» **GOAL OF THE EXERCISE**
Look below for the line that contains "Instruction: Click the" and the line that contains "This screenshot has height=537, width=1222.", then restate both of them and every line in between, exactly. No picture goes in the copy.

» **SOURCE DATA**
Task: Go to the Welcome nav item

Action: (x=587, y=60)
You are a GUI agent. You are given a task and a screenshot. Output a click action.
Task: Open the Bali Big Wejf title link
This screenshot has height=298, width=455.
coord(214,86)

---

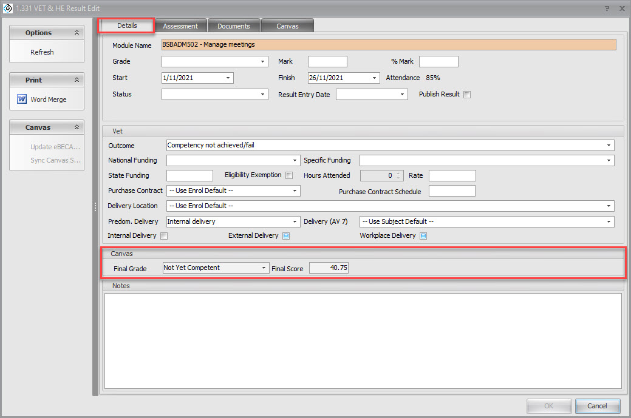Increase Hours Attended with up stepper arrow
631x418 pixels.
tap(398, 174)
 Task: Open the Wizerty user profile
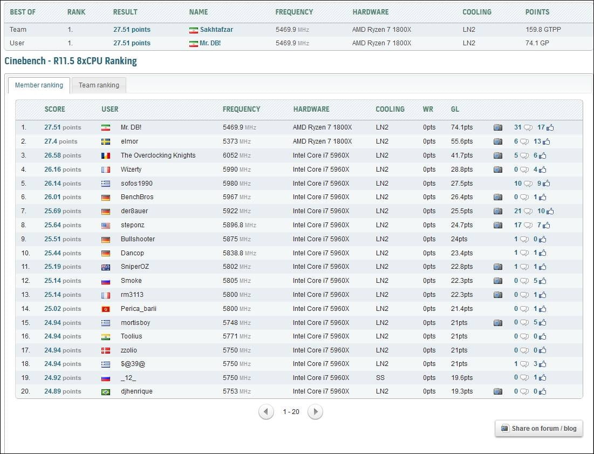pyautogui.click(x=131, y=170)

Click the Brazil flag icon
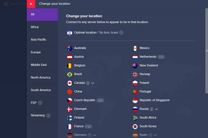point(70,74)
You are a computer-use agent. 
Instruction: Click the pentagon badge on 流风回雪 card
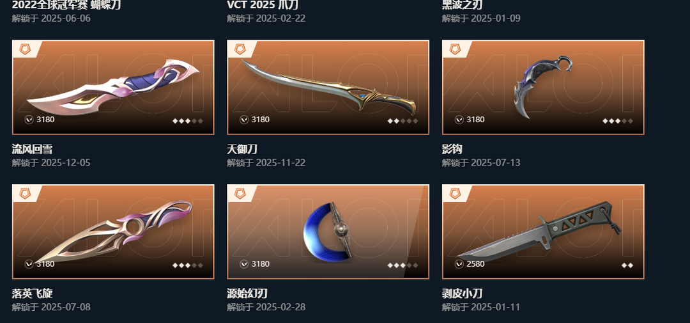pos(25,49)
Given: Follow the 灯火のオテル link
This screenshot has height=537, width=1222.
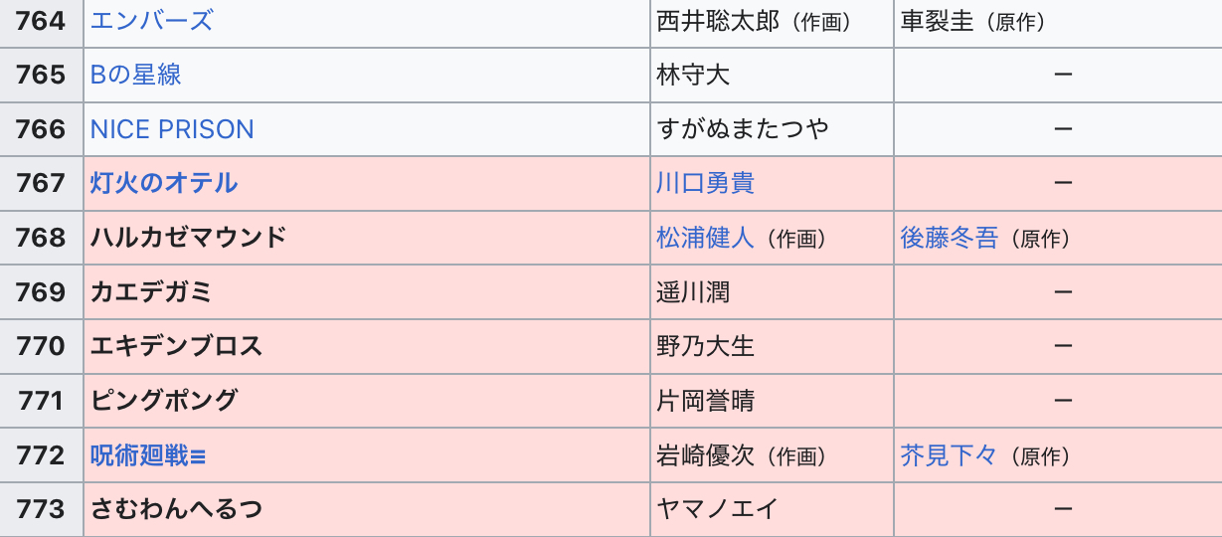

» **ANSWER TO THIS TASK**
Instruction: Click the pentagon badge on 流风回雪 card
pos(25,49)
Given: Follow the 灯火のオテル link
This screenshot has height=537, width=1222.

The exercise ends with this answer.